I have coined the word imaginativity as a means to differentiate between creativity and imagination. The reason for doing so is to stop using the word ‘creativity’, because it has become a politically motivated term which leads to stagnant thoughts. Being creative is comparatively easy. It’s often just a slight shift in perception, and we define it to be an example of a raised level of interpretation, or as an expression of the feelings surrounding an insight or understanding attained about the human condition. It suggests a deeper, less normative way of thinking. But too often this is not so. As humans we are fallible creatures. We make mistakes. What humans have been doing recently is beyond comprehension. You could put it down to lack of imagination, but ordinarily it’s a lack of foresight. And, through a lack of imagination but no lack of creativity. We hardly ever learn from mistakes.
Some years ago, a symposium, Revisiting Black Mountain College: Cross-Disciplinary Experiments and Their Potential for Democratization (25–27 May 2018), was organized by Professor Dorothee Richter in conjunction with an exhibition and event programme initiated by the Zurich University of the Arts. Many professional thinkers and artists got together to re-examine the workings of the college in its cross-disciplinary experiments and conviviality in method and approach.
Between 1933 and 1957, Black Mountain College in Asheville, North Carolina, became this amazing cauldron in which new experiments and combinations of disciplines in arts, music, theatre and dance took place. Many now-illustrious names have been passed down into our confused minds as artists, and to my mind this newness was a playfulness coming out of conviviality, where the imagination could function in its true nature as ‘imaginativity’. A partial list of artists includes Willem and Elaine de Kooning, Robert Rauschenberg, Josef and Anni Albers, Jacob Lawrence, Merce Cunningham, John Cage, Cy Twombly, Kenneth Noland, Franz Kline, Arthur Penn, Buckminster Fuller, Charles Olson. There were many others. They all took part in everyday activities in gardening, cooking, building, and eating together as well as their own interdisciplinary work.
In imaginativity there are no boundaries either of action or thought. In a college like Black Mountain, ideas became action, became a way to enter new territories of image making, and had to happen because what mattered was the doing. Imaginative action.

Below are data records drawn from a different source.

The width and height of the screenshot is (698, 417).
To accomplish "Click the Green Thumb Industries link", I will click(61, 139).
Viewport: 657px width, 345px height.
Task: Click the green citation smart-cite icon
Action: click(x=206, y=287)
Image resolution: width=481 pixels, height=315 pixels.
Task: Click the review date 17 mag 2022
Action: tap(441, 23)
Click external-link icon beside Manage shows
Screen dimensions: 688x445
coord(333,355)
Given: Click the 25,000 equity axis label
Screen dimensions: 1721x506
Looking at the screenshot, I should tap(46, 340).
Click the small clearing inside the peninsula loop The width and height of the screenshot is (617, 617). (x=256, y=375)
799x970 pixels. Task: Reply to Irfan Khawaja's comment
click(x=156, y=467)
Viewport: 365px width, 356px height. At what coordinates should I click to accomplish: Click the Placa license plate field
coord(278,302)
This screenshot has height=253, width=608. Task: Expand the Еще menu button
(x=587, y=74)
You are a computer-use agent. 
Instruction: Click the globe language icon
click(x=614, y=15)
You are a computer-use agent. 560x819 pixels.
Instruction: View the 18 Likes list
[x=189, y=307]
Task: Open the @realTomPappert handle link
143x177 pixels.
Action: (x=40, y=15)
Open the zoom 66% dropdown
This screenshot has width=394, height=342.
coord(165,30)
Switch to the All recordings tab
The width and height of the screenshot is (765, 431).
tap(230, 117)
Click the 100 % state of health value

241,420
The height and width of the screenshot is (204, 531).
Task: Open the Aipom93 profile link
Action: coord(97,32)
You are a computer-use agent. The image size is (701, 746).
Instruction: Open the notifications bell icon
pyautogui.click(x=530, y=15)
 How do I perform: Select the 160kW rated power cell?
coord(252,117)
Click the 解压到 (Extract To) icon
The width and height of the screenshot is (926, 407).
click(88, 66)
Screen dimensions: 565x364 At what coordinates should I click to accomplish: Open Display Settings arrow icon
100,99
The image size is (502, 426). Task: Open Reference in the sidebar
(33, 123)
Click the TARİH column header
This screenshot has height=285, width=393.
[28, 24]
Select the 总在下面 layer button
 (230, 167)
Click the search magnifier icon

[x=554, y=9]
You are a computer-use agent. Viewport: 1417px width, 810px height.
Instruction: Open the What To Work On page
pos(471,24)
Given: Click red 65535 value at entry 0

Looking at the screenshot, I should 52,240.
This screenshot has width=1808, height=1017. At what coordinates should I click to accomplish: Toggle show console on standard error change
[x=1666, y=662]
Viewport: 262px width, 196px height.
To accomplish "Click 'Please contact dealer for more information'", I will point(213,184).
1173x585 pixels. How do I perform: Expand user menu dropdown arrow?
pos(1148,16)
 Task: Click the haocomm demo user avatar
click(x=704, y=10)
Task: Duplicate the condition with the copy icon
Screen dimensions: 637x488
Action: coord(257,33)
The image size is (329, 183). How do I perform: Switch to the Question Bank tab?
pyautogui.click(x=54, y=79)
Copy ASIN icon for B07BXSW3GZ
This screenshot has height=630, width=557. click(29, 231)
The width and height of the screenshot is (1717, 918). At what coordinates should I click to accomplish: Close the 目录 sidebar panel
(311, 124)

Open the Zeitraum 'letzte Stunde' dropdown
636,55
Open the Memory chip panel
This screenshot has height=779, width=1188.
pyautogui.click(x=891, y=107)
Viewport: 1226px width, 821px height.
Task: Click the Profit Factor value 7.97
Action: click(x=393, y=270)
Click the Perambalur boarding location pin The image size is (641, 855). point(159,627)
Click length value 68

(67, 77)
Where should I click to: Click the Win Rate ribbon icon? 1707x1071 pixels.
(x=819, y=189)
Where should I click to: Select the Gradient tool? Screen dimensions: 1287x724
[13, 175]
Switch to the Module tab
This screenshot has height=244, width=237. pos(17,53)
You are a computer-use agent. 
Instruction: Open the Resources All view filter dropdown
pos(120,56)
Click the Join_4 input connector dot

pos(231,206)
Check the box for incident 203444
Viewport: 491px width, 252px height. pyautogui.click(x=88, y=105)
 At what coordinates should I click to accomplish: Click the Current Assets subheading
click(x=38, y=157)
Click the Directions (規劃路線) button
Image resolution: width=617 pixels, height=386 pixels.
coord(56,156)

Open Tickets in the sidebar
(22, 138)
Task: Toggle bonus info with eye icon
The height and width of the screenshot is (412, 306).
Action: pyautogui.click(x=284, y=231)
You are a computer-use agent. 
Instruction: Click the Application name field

Play plus conviviality was an important element. A play within the play of the work and the play of the imagination; without play no imagination is possible. Play is the essential part of doing.
Along with the founder of Black Mountain College, John Andrew Rice, John Dewey’s ideas on education were part of the college’s philosophy; his ideas of doing and thinking were integral to the teaching environment. These methods have been handed down and were part of the upheaval of the 1960s in Europe, the UK and North America. But did they go anywhere? Of course not, we don’t learn from experience. The recent example of the closure of the humanities in universities is but one example. I’m a bit tired of hearing about, or expressions of horror at, the continuing deprivations in the destruction of equality and opportunity in the arts. Or to hear again the arguments around the heavy weight of commodity culture. As artists we require something more: not to reiterate the modern strictures time and time again. On the other hand, perhaps the artists of the art world are but a subculture of dealers and collectors. They then construct price mountains that only succeed by destroying any semblance of the ethical concerns that are essential to the arts. What a long way this is from Black Mountain College’s ethos of self-defined responsibility, without authority or hierarchy, and its sense of community and value in the experimental.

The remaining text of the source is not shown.